Violence (1)

Oeuvre murale Gernica de Pablo Picasso
CC BY-SA 3.0, https://commons.wikimedia.org/w/index.php?curid=9469068

Les positions extrêmes et les étiquettes cataloguent les violences individuelles dans un même sac fourre-tout. Le viril (sans pendant féminin) sujet est poussé à une attitude violente, héritée de milliers d’années de la prééminence de la force physique. Ce vieil ascendant est battu en brèche, le « muelieril* » croît plus adapté à notre époque disjointe. Lent et irréversible, le renversement  déclenche de vieux réflexes rétrogrades ; le mâle blanc use de violence pour sauver sa position dominante : la tolérance à cet égard, inscrite dans la culture et l’histoire, est à combattre comme les abus conséquents. Les hommes sont égaux et une société éclairée ne peut que tendre à la justice, à l’égalitarisme.

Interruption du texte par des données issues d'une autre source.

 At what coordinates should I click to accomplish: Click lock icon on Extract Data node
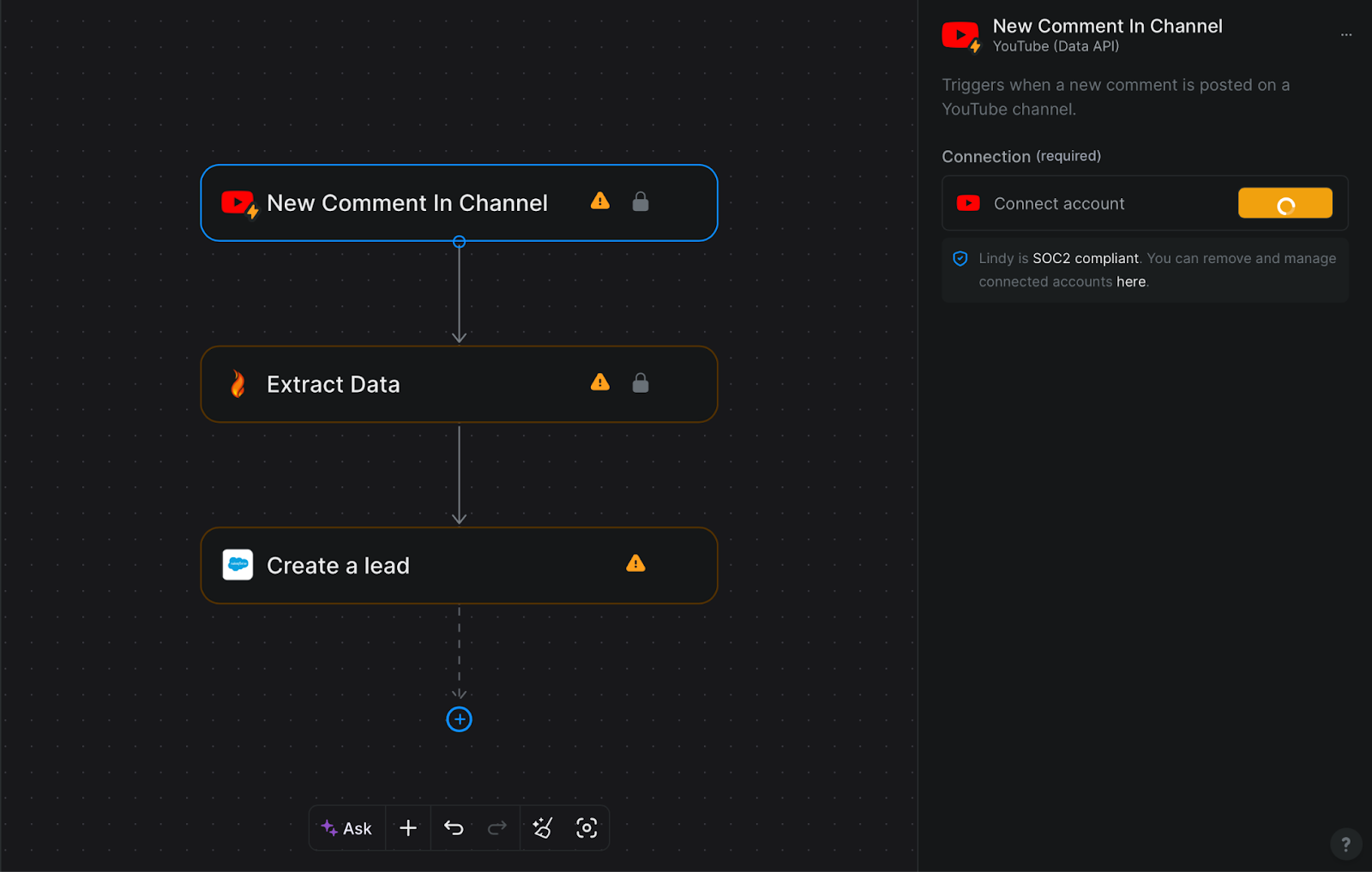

La violence sexuelle relève d’un réel d’une intimité plus difficile à cerner.

Premier aspect : l’évènement social, l’attentat. Un exemple, en 1976 une jeune femme mondaine, de 32 ans a été assassinée par son amant : les juges l’ont absous, elle l’avait trahi. Quand la plus haute cour d’un pays cautionne un tel crime, cela en dit long. La révolte suit légitime, les exemples récents sont nombreux. La « Justice », par nature dans la main des dominants, par définition aveugle et sourde, penche du côté des mieux armés. L’écho des médias est souvent marqué par la même influence.

De l’acte violent en lui-même, « Affaire Dutroux » à « Histoire de famille », le récit a besoin d’être contextualisé : l’histoire du sujet abusé, celle du violent, celle des familles etc. La trame est complexe, les conséquences dramatiques. La nécessaire dénonciation n’a de sens que millimétrique : le résumé court à la simplification monstrueuse, à l’assimilation inepte. L’annonce médiatique fonctionne tel une pelletée de merde dans un ventilateur.

La blessure résultante qui succède à la violence, registre qui touche le corps, l’affectif et l’intellect, est mixture personnelle : le traitement un cheminement particulier de difficile appréhension. Seul avec lui-même le sujet, doté de ressources singulières, recherche aléatoirement de l’aide, élabore, transforme le traumatisme, accompagné parfois, à son mode. La solidarité est nécessaire, la réserve aussi, pour ni gêner ni rentrer dans le jeu d’une jouissance complexe. Ce que l’individu en fera est imprévisible, du meilleur au pire.

*À partir de la racine latine correspondante au « vir » l’homme, « mulier » la femme (Alain Rey).